About your table
First of all, I believe you should change your data type to plain array.
CREATE TABLE public.vector (
id serial NOT NULL,
vctor double precision [3] --for three dimensional vectors; of course you can change the dimension or leave it unbounded if you need it.
);
INSERT INTO public.vector (vctor) VALUES (ARRAY[2,3,4]);
INSERT INTO public.vector (vctor) VALUES (ARRAY[3,4,5]);
So
SELECT * FROM public.vector;
Will result in the following data
id | vctor
------|---------
1 | {2,3,4}
2 | {3,4,5}
Maybe not the answer you expected but consider this
As you may know already, calculating the cosine between the vectors involves calculating the magnitudes. I don't think the problem is the algorithm but the implementation; it requires calculating squares and square roots that is expensive for a RDBMS.
Now, talking about efficiency; the server process does not take the load when calling mathematical functions. In PostgreSQL, the mathematical functions (look here) run from the C library so they are pretty efficient. However, in the end, the host has to assign some resources to make these calculations.
I would indeed think carefully before implementing these rather costly operations inside the server. But there is not a right answer; it depends on how you are using the database. For example if it is a production database with thousands of concurrent users, I would move this kind of calculation elsewhere (a middle layer or a user application.) But if there are few users and your database is for a small research operation, then it is fine to implement it as a stored procedure or a process running inside your server but keep in mind this will affect scalability or portability. Of course, there are more considerations like how many rows will be processed, or whether or not you intend to fire triggers, etc.
Consider other alternatives
Make a client app
You can do a fast and decent program in VB or the language of your choice. And let the client app make the heavy calculation and use the database for what it does best that is storing and retrieving data.
Store the data differently
For this particular example, you could store the unit vectors plus the magnitude.
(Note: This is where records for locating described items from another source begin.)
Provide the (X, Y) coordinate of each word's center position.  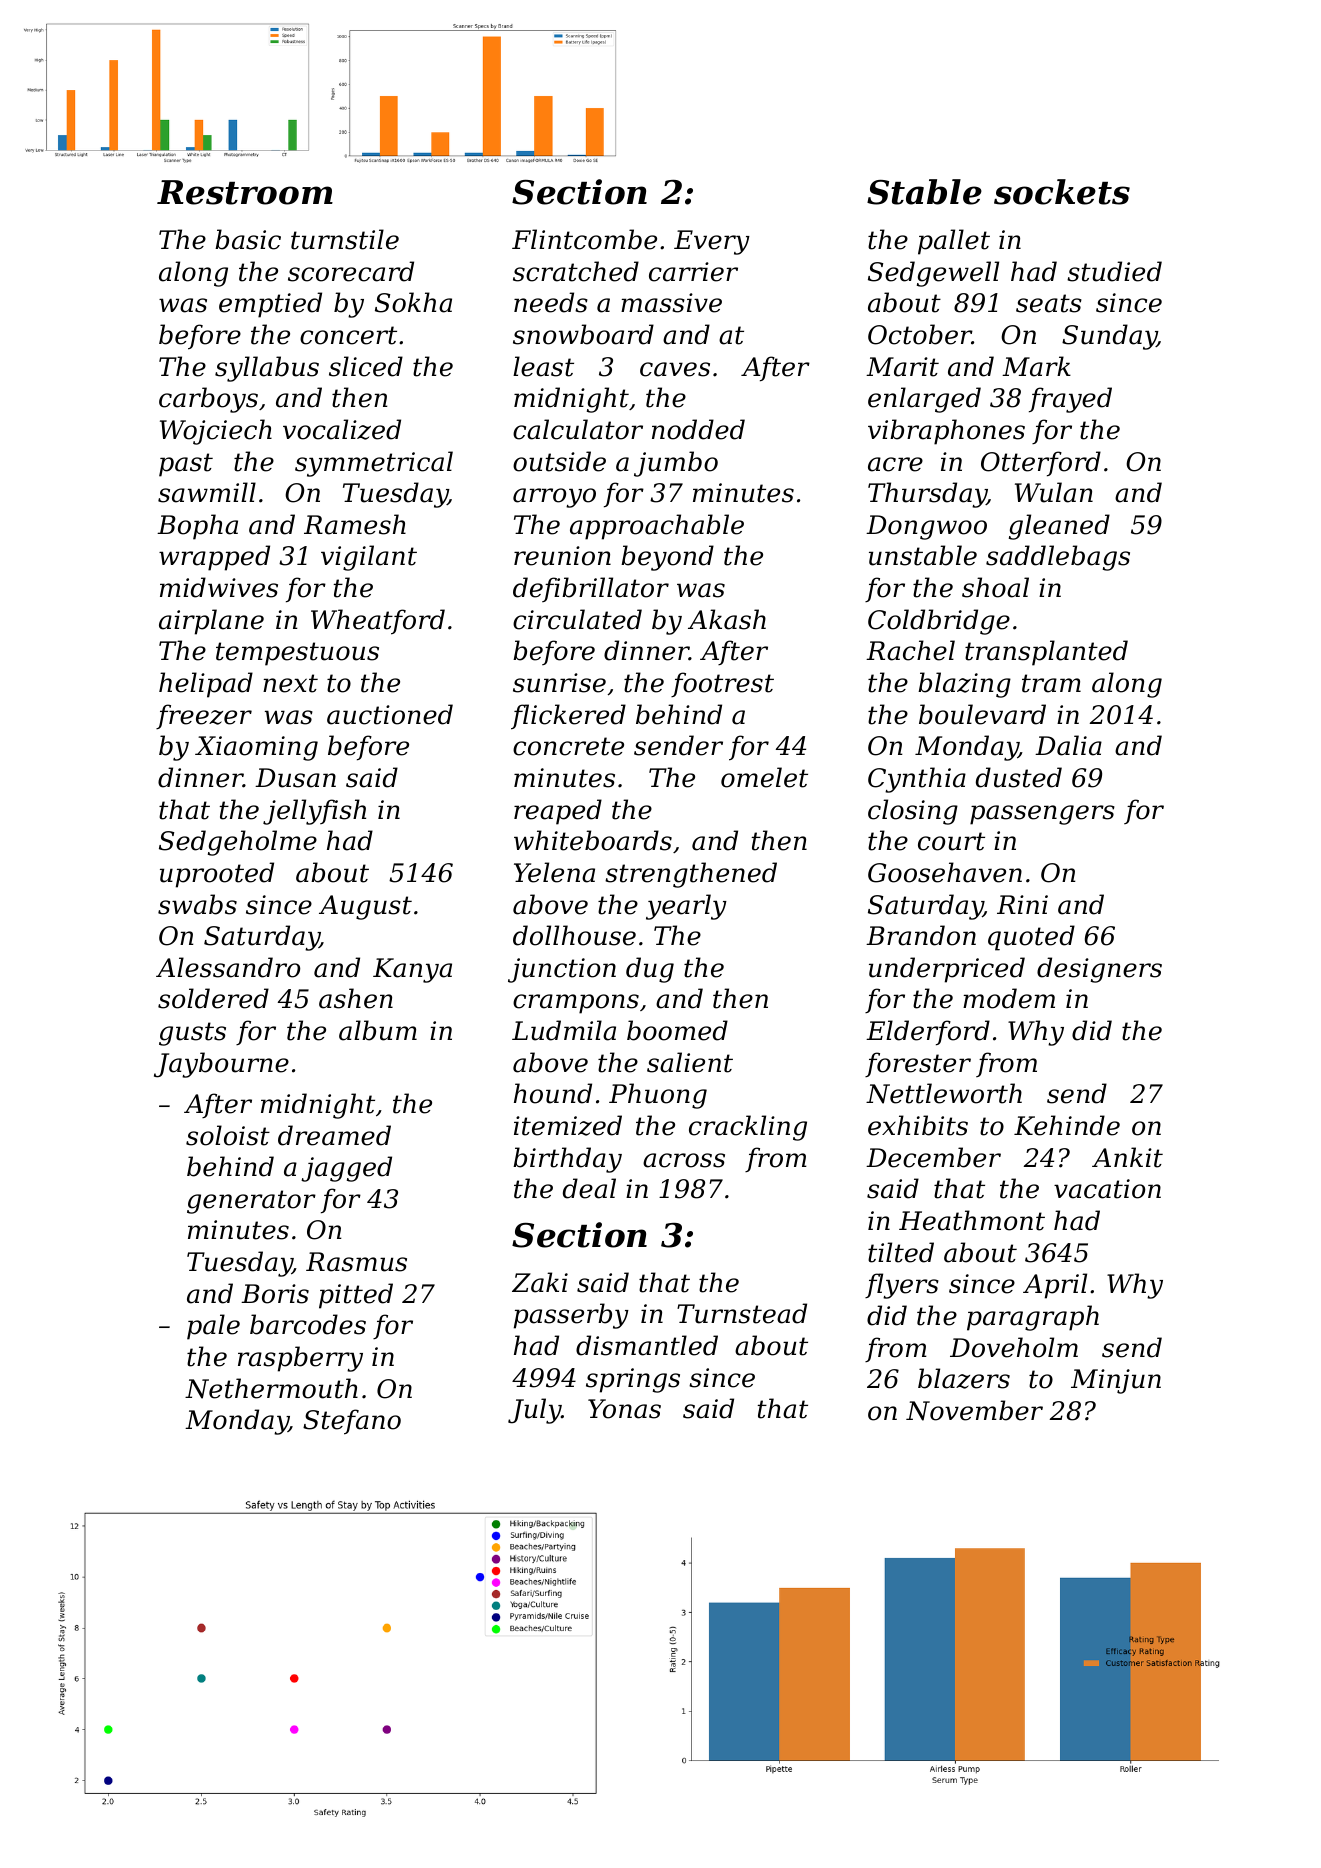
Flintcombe (584, 239)
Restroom (245, 192)
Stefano (352, 1422)
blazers (964, 1378)
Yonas (624, 1409)
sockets (1062, 192)
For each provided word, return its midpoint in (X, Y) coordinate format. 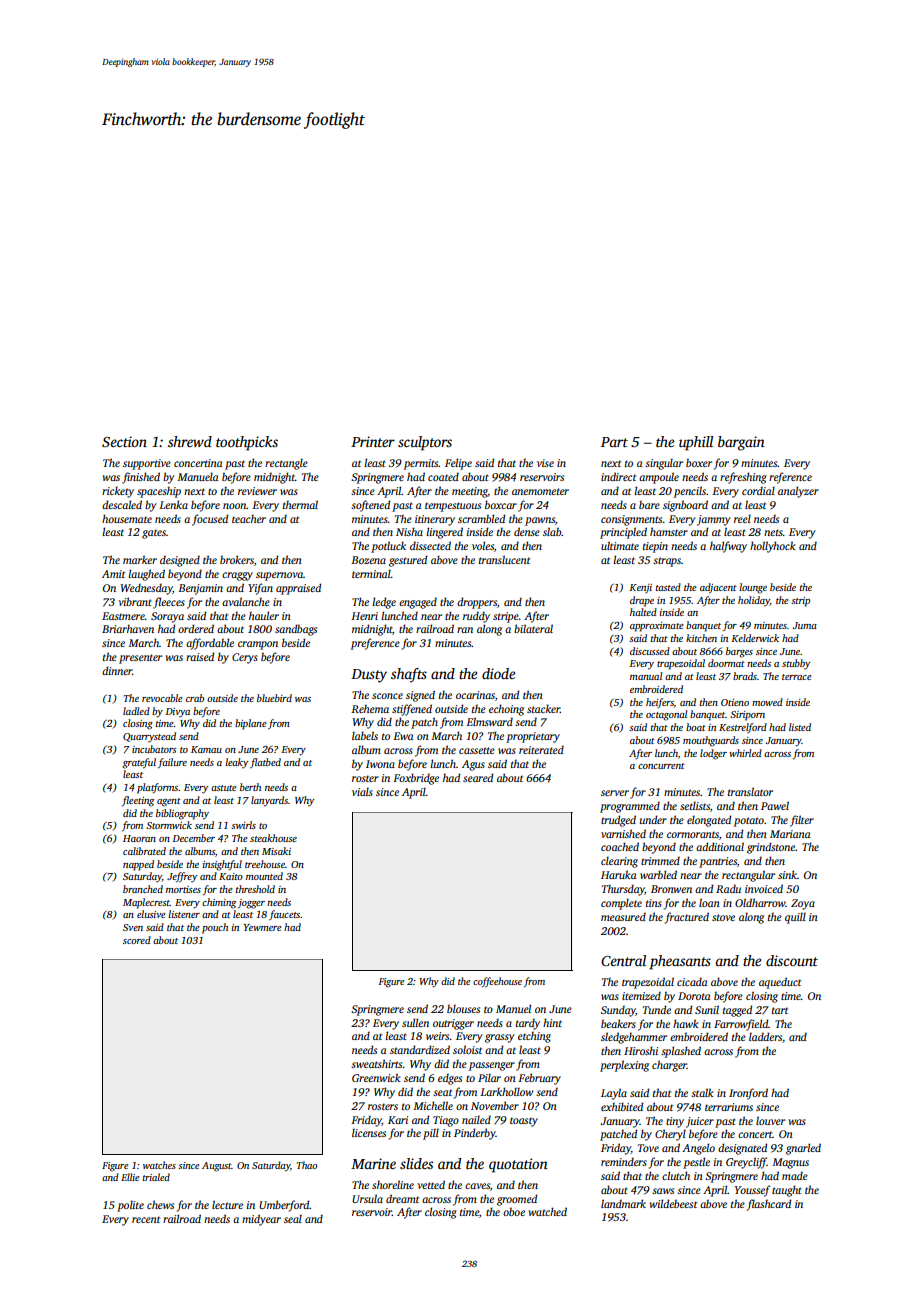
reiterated (541, 749)
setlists (695, 805)
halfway (728, 547)
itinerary (435, 520)
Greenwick (376, 1077)
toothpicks (247, 443)
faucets (284, 915)
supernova (279, 576)
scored (137, 940)
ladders (765, 1036)
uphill (696, 443)
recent (146, 1219)
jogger (251, 904)
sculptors (425, 443)
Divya (178, 713)
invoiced (764, 888)
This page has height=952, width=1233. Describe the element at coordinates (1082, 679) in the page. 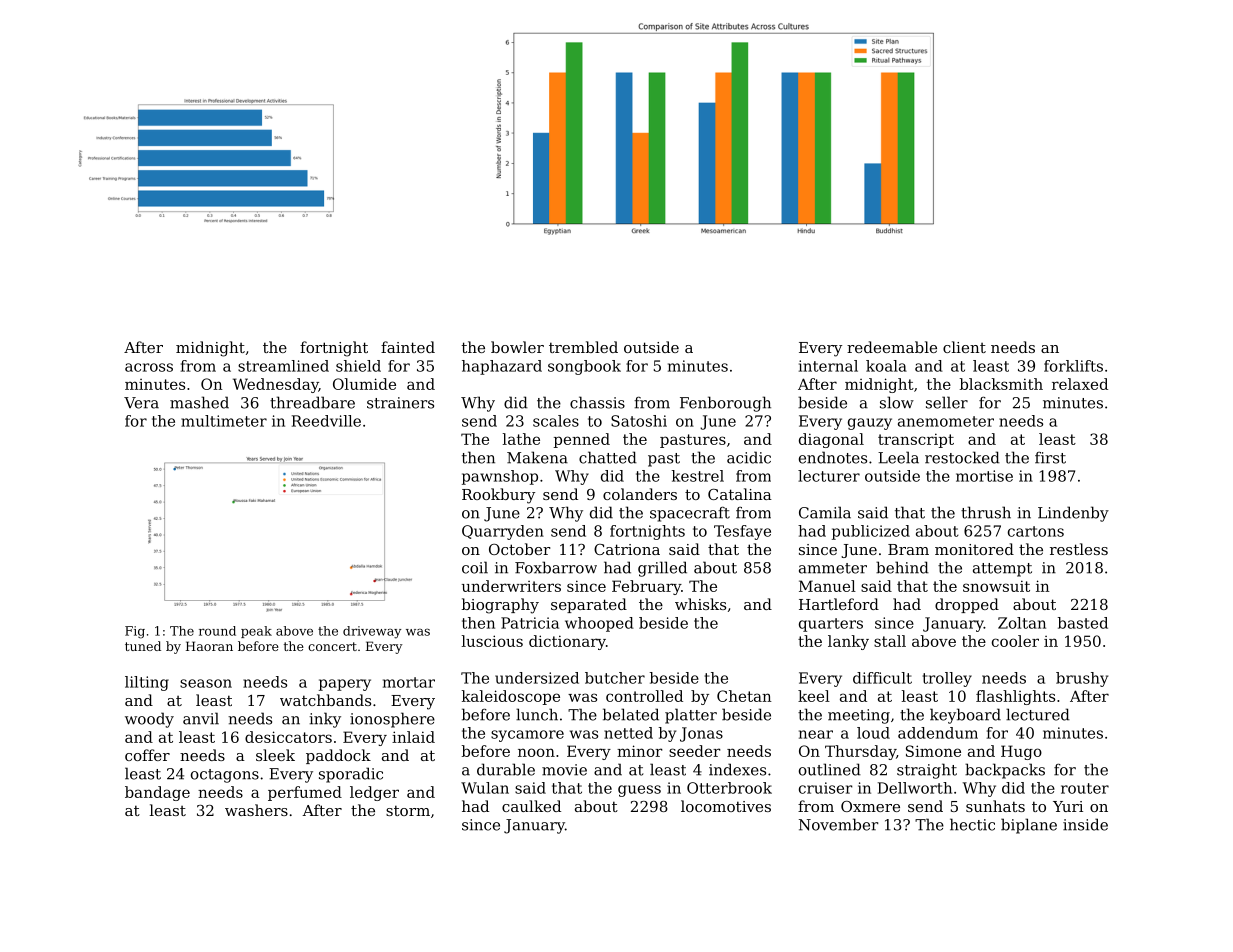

In this way, finding the cosine between any two vectors reduces simply to the dot product of the unit vectors (only multiplication and division and no squares nor square roots.)
CREATE TABLE public.vector (
id serial NOT NULL,
uvctor double precision [3], --for three dimensional vectors; of course you can change the dimension or make it decimal if you need it
magnitude double precision
);
INSERT INTO public.vector (vctor) VALUES (ARRAY[0.3714, 0.5571, 0.7428], 5.385); -- {Ux, Uy, Uz}, ||V|| where V = [2, 3, 4];
INSERT INTO public.vector (vctor) VALUES (ARRAY[0.4243, 0.5657, 0.7071], 7.071); -- {Ux, Uy, Uz}, ||V|| where V = [3, 4, 5];
SELECT a.vctor as a, b.vctor as b, 1-(a.uvctor[1] * b.uvctor[1] + a.uvctor[2] * b.uvctor[2] + a.uvctor[3] * b.uvctor[3]) as cosine_distance FROM public.vector a
JOIN public.vector b ON a.id != b.id;
Resulting in
a | b | cosine_distance
-----------------------------|------------------------------|------------------
{0.3714,0.5571,0.7428,5.385} | {0.4243,0.5657,0.7071,7.071} | 0.00202963
{0.4243,0.5657,0.7071,7.071} | {0.3714,0.5571,0.7428,5.385} | 0.00202963
Even if you have to calculate the magnitude of the vector inside the server, you will make it once per vector and not every time you need to get the distance between two of them. This becomes more important as the number of rows is increasing. For 1000 vectors for example, you would have to calculate the magnitude 999000 times if you wanted to obtain the cosine difference between any two vectors using the original vector components.
Any combination of the above
Conclusion
When we pursue efficiency, most of the times there is not a canonical answer. Instead we have trade-offs that we have to consider and evaluate. It always depends on the ultimate goal we need to achieve. Databases are excellent for storing and retrieving data; they can definitely make other things but that comes with an added cost. If we can live with the added overhead then it's fine; otherwise we have to consider alternatives.